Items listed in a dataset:
== == ==
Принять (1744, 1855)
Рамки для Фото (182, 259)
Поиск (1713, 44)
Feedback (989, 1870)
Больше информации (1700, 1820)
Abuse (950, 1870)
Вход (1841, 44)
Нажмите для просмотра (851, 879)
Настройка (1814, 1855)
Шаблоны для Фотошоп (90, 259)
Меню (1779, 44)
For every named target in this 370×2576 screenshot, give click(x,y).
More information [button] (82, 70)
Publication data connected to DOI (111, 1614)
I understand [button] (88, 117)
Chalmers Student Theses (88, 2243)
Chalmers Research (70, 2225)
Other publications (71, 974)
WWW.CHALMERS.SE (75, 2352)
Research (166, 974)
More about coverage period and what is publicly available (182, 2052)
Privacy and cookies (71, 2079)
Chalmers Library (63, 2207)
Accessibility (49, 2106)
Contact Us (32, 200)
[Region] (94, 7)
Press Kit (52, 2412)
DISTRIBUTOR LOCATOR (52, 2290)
== == ==
● Work item:
Reproduce every line of the data without changing a word.

● Output of the exercise:
Принять (1744, 1855)
Рамки для Фото (182, 259)
Поиск (1713, 44)
Feedback (989, 1870)
Больше информации (1700, 1820)
Abuse (950, 1870)
Вход (1841, 44)
Нажмите для просмотра (851, 879)
Настройка (1814, 1855)
Шаблоны для Фотошоп (90, 259)
Меню (1779, 44)
For every named target in this 370×2576 screenshot, give click(x,y).
More information [button] (82, 70)
Publication data connected to DOI (111, 1614)
I understand [button] (88, 117)
Chalmers Student Theses (88, 2243)
Chalmers Research (70, 2225)
Other publications (71, 974)
WWW.CHALMERS.SE (75, 2352)
Research (166, 974)
More about coverage period and what is publicly available (182, 2052)
Privacy and cookies (71, 2079)
Chalmers Library (63, 2207)
Accessibility (49, 2106)
Contact Us (32, 200)
[Region] (94, 7)
Press Kit (52, 2412)
DISTRIBUTOR LOCATOR (52, 2290)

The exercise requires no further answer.